The Intestinal Copper Exporter CUA-1 Is Required for Systemic Copper Homeostasis in Caenorhabditis elegans

Authors

Haarin Chun, University of California at Berkeley
Anuj Kumar Sharma, University of California at Berkeley
Jaekwon Lee, University of California at BerkeleyFollow
Jefferson Chan, University of California at Berkeley
Shang Jia, University of California at Berkeley
Byung-Eun Kim, University of California at BerkeleyFollow

Date of this Version

11-23-2016

Citation

JANUARY 6, 2017•VOLUME 292•NUMBER 1 JOURNAL OF BIOLOGICAL CHEMISTRY 1-14 Pages

Comments

2017 by The American Society for Biochemistry and Molecular Biology, Inc

Abstract

Copper plays key catalytic and regulatory roles in biochemical processes essential for normal growth, development, and health.
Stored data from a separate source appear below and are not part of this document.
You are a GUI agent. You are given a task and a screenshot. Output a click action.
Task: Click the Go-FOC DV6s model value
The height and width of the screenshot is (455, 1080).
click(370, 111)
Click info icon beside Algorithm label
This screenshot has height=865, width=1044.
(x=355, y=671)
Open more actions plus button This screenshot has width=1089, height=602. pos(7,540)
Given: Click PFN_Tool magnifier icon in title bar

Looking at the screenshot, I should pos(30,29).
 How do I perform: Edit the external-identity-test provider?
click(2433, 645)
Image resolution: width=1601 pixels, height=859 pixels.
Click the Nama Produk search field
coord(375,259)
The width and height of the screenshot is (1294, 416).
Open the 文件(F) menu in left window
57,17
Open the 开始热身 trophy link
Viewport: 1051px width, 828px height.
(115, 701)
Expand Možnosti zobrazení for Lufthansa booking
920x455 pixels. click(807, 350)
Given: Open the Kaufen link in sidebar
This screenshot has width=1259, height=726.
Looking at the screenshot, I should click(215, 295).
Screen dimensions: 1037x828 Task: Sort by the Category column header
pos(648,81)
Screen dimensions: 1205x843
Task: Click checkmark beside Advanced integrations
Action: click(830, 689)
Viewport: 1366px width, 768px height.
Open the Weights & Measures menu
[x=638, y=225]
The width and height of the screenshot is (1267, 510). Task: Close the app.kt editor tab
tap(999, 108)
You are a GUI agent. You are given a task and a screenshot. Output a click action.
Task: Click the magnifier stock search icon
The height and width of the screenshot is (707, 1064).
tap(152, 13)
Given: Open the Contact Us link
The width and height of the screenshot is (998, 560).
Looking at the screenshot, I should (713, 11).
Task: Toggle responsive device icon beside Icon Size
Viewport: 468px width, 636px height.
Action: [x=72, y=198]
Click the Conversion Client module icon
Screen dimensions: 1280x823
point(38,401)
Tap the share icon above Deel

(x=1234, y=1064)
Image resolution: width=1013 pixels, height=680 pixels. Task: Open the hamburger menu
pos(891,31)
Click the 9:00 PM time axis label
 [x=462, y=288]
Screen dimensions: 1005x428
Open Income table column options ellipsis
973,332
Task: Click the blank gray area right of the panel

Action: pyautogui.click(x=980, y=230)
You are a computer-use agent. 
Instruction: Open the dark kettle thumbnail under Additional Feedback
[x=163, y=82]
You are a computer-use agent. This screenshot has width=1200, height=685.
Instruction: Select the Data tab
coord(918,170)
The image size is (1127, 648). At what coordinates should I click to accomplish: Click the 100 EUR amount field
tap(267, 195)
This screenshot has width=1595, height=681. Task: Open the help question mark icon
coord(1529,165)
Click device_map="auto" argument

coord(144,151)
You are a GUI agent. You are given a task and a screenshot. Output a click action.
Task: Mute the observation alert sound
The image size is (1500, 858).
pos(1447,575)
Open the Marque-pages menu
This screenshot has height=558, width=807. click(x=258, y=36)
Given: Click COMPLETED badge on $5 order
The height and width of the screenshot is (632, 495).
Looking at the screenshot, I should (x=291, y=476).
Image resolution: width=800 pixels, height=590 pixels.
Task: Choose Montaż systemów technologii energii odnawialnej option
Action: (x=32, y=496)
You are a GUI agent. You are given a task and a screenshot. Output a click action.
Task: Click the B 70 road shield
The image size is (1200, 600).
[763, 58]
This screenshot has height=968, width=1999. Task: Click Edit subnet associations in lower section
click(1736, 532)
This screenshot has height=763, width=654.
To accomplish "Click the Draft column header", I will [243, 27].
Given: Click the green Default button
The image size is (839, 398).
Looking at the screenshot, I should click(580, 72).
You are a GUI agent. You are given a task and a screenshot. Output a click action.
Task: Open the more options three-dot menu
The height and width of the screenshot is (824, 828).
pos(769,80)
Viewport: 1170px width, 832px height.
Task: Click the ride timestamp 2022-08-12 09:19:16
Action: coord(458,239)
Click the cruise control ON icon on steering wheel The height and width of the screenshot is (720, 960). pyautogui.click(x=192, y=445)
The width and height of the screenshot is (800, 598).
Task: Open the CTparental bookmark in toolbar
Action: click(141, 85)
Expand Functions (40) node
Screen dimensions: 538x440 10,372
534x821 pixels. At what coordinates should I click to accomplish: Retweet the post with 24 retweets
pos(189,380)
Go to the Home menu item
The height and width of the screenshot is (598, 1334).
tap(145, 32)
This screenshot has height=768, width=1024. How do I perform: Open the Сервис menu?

Defects in copper metabolism cause Menkes and Wilson’s disease, myeloneuropathy, and cardiovascular disease and are associated with other pathophysiological states. Consequently, it is critical to understand the mechanisms by which organisms control the acquisition, distribution, and utilization of copper. The intestinal enterocyte is a key regulatory point for copper absorption into the body; however, the mechanisms by which intestinal cells transport copper to maintain organismal copper homeostasis are poorly understood. Here, we identify a mechanism by which organismal copper homeostasis is maintained by intestinal copper exporter trafficking that is coordinated with extraintestinal copper levels in Caenorhabditis elegans. Specifically, we show that CUA-1, the C. elegans homolog of ATP7A/B, localizes to lysosome-like organelles (gut granules) in the intestine under copper overload conditions for copper detoxification, whereas copper deficiency results in a redistribution of CUA-1 to basolateral membranes for copper efflux to peripheral tissues. Worms defective in gut granule biogenesis exhibit defects in copper sequestration and increased susceptibility to toxic copper levels. Interestingly, however, a splice isoform CUA-1.2 that lacks a portion of the N-terminal domain is targeted constitutively to the basolateral membrane irrespective of dietary copper concentration. Our studies establish that CUA-1 is a key intestinal copper exporter and that its trafficking is regulated to maintain systemic copper homeostasis. C. elegans could therefore be exploited as a whole-animal model system to study regulation of intra- and intercellular copper trafficking pathways.